* [YOUR GOAL]: Transcribe the following data exactly as it appears, line for line.

* [RECORD SET]:
· · · · ·

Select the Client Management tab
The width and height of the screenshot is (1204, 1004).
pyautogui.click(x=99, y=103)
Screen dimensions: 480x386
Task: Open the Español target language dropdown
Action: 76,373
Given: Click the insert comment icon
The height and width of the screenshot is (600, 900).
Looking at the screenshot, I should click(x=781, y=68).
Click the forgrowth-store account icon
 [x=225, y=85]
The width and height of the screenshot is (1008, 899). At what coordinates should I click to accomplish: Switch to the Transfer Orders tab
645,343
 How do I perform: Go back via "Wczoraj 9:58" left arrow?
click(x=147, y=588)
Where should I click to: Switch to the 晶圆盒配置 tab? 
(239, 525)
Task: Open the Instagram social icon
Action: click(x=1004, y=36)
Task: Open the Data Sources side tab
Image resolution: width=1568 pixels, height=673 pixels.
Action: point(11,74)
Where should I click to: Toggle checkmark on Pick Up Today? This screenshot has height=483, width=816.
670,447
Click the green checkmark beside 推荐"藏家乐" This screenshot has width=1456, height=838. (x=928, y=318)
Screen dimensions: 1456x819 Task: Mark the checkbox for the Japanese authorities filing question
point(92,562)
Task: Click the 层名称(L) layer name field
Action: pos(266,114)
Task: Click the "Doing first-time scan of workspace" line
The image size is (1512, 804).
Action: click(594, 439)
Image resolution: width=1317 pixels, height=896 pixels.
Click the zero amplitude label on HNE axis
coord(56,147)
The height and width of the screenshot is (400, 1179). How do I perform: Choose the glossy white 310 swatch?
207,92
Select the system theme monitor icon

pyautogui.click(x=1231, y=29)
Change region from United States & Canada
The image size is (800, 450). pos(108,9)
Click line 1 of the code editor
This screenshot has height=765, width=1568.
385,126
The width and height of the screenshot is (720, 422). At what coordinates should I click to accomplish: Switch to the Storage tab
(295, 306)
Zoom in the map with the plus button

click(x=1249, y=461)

· · · · ·

* [RESULT OF THE TASK]:
Select the Client Management tab
The width and height of the screenshot is (1204, 1004).
pyautogui.click(x=99, y=103)
Screen dimensions: 480x386
Task: Open the Español target language dropdown
Action: 76,373
Given: Click the insert comment icon
The height and width of the screenshot is (600, 900).
Looking at the screenshot, I should click(x=781, y=68).
Click the forgrowth-store account icon
 [x=225, y=85]
The width and height of the screenshot is (1008, 899). At what coordinates should I click to accomplish: Switch to the Transfer Orders tab
645,343
 How do I perform: Go back via "Wczoraj 9:58" left arrow?
click(x=147, y=588)
Where should I click to: Switch to the 晶圆盒配置 tab? 
(239, 525)
Task: Open the Instagram social icon
Action: click(x=1004, y=36)
Task: Open the Data Sources side tab
Image resolution: width=1568 pixels, height=673 pixels.
Action: point(11,74)
Where should I click to: Toggle checkmark on Pick Up Today? This screenshot has height=483, width=816.
670,447
Click the green checkmark beside 推荐"藏家乐" This screenshot has width=1456, height=838. (x=928, y=318)
Screen dimensions: 1456x819 Task: Mark the checkbox for the Japanese authorities filing question
point(92,562)
Task: Click the 层名称(L) layer name field
Action: pos(266,114)
Task: Click the "Doing first-time scan of workspace" line
The image size is (1512, 804).
Action: click(594, 439)
Image resolution: width=1317 pixels, height=896 pixels.
Click the zero amplitude label on HNE axis
coord(56,147)
The height and width of the screenshot is (400, 1179). How do I perform: Choose the glossy white 310 swatch?
207,92
Select the system theme monitor icon

pyautogui.click(x=1231, y=29)
Change region from United States & Canada
The image size is (800, 450). pos(108,9)
Click line 1 of the code editor
This screenshot has height=765, width=1568.
385,126
The width and height of the screenshot is (720, 422). At what coordinates should I click to accomplish: Switch to the Storage tab
(295, 306)
Zoom in the map with the plus button

click(x=1249, y=461)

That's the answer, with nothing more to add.